Crossposted from the AI Alignment Forum. May contain more technical jargon than usual.

I've given a lightning talk twice now about "why should we care about adversarial examples?", highlighting the distinction (which ML experts are usually aware of, but media and policy folks often miss) between an unsolved research problem and a real-world threat model.

I've now published a version of this as a general-audience Medium post.

For a LessWrong / Alignment Forum audience, I'll highlight the fact that I'm directly and consciously drawing on the "intellectual puzzle" vs. "instrumental strategy" framing from Abram Demski's Embedded Curiosities post (at the conclusion of the Embedded Agency series).

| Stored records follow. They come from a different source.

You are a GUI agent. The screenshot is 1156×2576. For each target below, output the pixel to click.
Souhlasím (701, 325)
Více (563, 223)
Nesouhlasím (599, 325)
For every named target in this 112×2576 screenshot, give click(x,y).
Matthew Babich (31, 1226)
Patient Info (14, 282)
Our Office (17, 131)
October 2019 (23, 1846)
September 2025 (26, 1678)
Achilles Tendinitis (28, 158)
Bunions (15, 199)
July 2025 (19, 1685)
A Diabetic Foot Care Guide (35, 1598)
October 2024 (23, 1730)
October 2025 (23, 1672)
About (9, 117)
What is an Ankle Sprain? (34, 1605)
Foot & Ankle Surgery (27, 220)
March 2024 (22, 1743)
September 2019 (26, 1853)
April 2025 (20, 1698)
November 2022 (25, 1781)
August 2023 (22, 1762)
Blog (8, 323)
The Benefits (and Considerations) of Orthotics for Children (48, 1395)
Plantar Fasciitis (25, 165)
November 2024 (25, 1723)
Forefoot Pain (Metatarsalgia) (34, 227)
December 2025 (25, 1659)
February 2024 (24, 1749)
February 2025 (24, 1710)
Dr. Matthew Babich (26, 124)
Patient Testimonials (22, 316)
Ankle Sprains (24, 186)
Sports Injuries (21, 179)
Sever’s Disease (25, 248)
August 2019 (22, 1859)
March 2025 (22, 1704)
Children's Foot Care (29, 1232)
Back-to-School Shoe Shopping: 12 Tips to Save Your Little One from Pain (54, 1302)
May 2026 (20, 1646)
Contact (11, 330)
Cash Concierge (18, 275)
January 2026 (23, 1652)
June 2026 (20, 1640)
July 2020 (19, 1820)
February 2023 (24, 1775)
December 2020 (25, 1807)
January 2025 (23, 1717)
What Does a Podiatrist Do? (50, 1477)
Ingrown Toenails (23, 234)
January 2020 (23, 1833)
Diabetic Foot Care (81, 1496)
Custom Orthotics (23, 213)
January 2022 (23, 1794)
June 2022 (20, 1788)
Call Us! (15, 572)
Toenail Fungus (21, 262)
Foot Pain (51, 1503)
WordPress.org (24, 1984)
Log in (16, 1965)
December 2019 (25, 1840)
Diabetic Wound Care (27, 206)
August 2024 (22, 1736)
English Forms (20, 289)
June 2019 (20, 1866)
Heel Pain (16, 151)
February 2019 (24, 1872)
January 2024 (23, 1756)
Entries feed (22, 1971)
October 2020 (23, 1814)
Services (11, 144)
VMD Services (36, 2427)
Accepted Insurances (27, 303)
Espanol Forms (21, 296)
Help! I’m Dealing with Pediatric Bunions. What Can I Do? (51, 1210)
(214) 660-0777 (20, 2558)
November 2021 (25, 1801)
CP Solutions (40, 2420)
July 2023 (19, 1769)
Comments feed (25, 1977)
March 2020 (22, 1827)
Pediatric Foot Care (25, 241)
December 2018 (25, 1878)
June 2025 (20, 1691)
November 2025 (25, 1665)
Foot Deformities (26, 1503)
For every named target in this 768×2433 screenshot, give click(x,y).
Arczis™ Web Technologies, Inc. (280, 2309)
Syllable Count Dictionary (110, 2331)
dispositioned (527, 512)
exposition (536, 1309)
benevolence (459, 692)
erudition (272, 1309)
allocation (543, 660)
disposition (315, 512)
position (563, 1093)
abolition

I'm mostly making an observation at the level of "how a research field works", and find it interesting that agent foundations and adversarial examples research are both hitting similar confusions when justifying the importance of their work.

I also think a lot more could be said and explored on the object-level about which angles on "adversarial examples" are likely to yield valuable insights in the long run, and which are dead ends. But this post isn't really about that.

New to LessWrong?

New Comment
2 comments, sorted by Click to highlight new comments since: Today at 8:56 PM

I don't know to what extent researchers themselves agree with this point -- it seems like there is a lot of adversarial examples research that is looking at the imperceptible perturbation case and many papers that talk about new types of adversarial examples, without really explaining why they are doing this or giving a motivation that is about unsolved research problems rather than real world settings. It's possible that researchers do think of it as a research problem and not a real world problem, but present their papers differently because they think that's necessary in order to be accepted.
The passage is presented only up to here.